I’m really excited to share today’s episode with you, recorded during my two-day trip in March into a special kind of floral wonderland to meet the farmers, florists and growers of Sonoma County, north of San Francisco.
It’s our third episode featuring members of the North Bay Flower Collective who invited me to spend time touring flower farms, visiting design studios and learning more about the stories of their community.
Community is the operative word here, because there is such an intense, intentional and caring sense of purpose that the Collective embodies.
The idyllic landscape beyond Heidrun Meadery in Pt. Reyes Station, California.
We recorded this segment at quite an amazing place in Pt. Reyes Station, California, where Daniele Strawn (my escort for the visit – and you’ll hear her voice occasionally), and I arrived on the morning of March 15th.
The place is called Heidrun Meadery, a beautiful destination that produces an old-world Champagne-style honey wine. There is a tasting bar, a garden patio, a greenhouse, bee garden and honey, as well as the magnificent fermented honey wine.
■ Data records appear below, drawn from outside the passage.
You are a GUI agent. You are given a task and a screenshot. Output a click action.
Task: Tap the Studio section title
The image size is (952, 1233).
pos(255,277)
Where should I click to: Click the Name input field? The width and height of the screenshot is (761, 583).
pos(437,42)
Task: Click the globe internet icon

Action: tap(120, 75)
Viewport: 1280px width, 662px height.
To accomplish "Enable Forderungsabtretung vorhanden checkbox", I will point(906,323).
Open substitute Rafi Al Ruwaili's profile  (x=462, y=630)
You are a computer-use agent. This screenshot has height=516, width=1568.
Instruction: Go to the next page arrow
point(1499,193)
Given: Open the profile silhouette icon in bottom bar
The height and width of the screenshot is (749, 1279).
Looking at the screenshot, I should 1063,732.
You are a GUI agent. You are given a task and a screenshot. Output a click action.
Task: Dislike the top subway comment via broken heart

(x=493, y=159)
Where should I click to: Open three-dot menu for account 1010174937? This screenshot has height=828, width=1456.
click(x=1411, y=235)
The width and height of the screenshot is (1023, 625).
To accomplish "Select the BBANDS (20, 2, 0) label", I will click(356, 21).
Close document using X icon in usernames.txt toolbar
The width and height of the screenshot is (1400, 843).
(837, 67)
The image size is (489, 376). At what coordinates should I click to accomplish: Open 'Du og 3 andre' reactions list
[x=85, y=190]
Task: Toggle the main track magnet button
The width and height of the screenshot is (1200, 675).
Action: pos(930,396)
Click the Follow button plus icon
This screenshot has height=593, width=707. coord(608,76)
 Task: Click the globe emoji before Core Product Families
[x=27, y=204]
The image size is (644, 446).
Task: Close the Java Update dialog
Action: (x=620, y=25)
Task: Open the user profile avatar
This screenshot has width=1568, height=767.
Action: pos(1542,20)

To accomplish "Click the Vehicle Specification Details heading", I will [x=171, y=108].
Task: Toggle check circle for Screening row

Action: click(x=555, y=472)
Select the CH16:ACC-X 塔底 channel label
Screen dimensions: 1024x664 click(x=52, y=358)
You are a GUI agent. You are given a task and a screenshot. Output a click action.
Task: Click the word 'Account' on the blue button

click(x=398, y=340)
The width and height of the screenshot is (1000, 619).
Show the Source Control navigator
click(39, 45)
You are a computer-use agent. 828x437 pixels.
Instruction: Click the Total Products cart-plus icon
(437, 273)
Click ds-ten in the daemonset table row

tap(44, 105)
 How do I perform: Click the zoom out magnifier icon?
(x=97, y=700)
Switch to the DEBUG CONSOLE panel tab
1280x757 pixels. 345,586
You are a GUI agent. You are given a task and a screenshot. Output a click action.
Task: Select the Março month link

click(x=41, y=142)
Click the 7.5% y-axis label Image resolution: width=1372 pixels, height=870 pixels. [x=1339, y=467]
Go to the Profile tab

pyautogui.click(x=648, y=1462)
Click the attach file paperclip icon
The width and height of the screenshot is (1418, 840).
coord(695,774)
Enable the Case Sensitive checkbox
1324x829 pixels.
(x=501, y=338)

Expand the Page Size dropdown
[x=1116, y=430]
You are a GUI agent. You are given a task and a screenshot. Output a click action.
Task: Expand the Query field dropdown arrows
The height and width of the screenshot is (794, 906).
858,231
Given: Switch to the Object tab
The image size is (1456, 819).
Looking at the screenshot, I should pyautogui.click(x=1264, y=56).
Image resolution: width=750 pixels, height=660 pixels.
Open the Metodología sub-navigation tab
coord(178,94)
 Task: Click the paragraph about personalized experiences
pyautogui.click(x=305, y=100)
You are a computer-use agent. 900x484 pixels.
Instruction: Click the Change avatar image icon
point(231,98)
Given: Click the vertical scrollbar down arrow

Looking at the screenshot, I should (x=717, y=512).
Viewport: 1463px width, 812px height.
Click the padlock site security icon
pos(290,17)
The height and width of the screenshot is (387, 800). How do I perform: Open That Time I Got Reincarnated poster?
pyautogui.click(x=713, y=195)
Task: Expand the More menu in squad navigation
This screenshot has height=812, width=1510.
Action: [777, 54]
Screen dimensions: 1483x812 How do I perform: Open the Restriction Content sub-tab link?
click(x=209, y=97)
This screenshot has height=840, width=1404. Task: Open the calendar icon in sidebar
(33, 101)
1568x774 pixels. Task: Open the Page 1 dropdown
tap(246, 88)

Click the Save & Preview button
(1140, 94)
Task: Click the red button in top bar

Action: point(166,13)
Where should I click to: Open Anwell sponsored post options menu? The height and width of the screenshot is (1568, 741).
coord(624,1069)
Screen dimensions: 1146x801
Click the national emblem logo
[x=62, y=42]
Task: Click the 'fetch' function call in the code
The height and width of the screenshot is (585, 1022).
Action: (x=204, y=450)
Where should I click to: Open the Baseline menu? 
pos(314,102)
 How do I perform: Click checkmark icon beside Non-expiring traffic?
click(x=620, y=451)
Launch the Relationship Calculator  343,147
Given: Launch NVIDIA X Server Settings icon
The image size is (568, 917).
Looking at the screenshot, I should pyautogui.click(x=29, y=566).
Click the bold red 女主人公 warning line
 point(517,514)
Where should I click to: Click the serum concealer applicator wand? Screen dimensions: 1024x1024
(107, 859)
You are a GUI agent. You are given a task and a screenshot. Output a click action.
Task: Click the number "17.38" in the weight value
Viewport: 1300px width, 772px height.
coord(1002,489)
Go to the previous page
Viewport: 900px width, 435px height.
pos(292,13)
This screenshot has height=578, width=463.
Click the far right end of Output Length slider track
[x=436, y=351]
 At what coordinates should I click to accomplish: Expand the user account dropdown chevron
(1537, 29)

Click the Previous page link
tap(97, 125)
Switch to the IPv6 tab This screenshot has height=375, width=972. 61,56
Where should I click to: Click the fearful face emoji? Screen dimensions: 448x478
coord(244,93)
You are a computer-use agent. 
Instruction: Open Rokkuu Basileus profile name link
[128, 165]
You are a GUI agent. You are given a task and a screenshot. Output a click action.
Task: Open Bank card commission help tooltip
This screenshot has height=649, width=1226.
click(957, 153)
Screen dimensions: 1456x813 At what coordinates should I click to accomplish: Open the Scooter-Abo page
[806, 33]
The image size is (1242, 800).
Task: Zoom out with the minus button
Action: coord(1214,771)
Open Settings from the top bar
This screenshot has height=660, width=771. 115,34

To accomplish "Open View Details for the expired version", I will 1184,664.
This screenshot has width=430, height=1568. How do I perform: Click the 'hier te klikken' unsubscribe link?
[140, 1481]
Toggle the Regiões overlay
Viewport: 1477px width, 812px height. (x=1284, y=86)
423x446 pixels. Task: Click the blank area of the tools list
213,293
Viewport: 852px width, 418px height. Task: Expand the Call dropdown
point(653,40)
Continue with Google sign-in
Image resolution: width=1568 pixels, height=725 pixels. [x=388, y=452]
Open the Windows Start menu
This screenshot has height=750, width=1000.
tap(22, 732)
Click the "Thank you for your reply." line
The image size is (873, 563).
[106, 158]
Heather Frye (left) of Venn Floral and Jordan Uth (right) of Heidrun Meadery, two members of the North Bay Flower Collective’s core group.
Welcoming us were today’s two guests, Jordan Uth, Heidrun’s flower farmer and floral designer, and Heather Frye, co-owner of Venn Floral, an event floral and styling service based in Sebastapol.
Do the math!!! Plant and grow flowers!!
The surprising array of Mead featuring nectar varietals grown or tended to by Jordan Uth.